Gold is less thoroughly explained in Ashbrook Harvey and seems to be one of those objects of study poised to slip through the cracks of what is considered "doctrinally significant:" prior research to support an argument appears scanty, leaving primary sources the best available resource. Kittel[16] and Fitzgerald[17] lack entries for "chrysos"/"gold." This may be a difficulty, but it does not stop one from looking at the other two gifts, and patristic treatments of kingship can presumably illuminate gold as an emblem of kingship.
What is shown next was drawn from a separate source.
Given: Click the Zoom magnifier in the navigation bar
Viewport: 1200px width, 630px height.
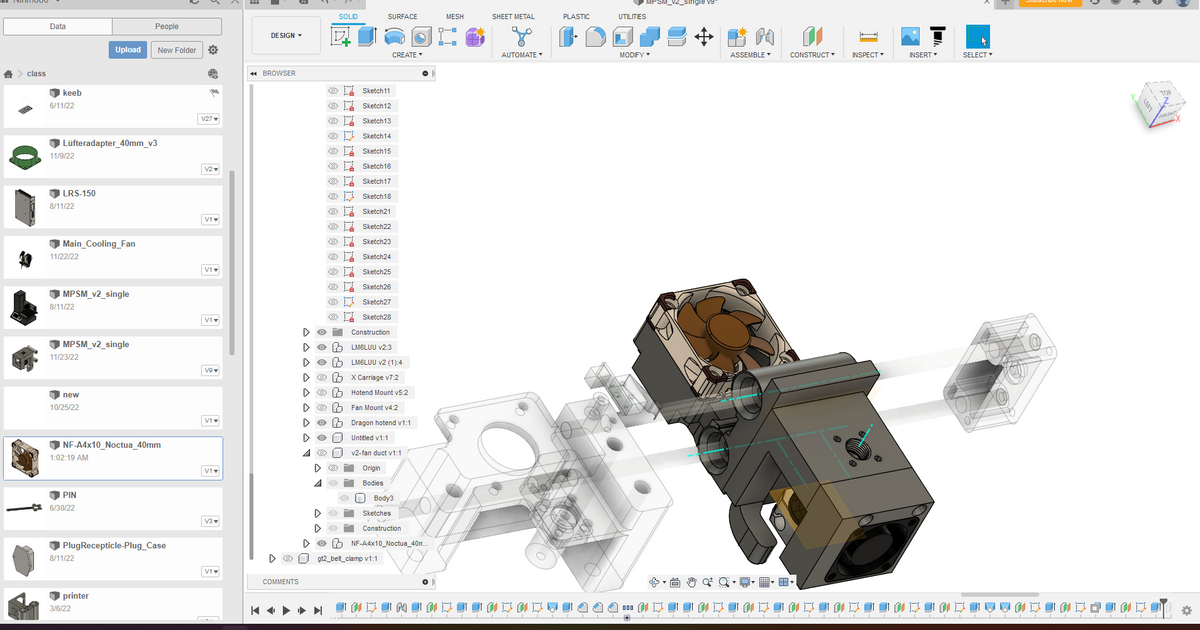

Chrism is almost a fourth gift besides the three, and in a way is prior: it cuts deeper, and we call Christ "the Christ," meaning anointed Prophet, Priest, and King. The oil and the Holy Spirit are paradigms for each other.[18] Anointing was important in baptism[19] and some sources make baptism more a matter of oil than water.[20] John the Baptist announced one who would baptize with the Holy Spirit and with fire,[21] and perhaps oil rather than water explained baptismal anointing, with the Holy Spirit and with fire, to make little Christs. Not only myrrh for suffering, but gold for kingship and frankincense for divinity, are basic to being human and constituted by the image of Christ. The anointing with the literal-and-more-than-literal chrism that makes prophet, priest, and king applies to Christ and Christians. It is not only the pre-eminent gift of chrism that is connected with what it means to be human. The Gifts of the Magi are ultimately gifts to humans who bear Christ's image.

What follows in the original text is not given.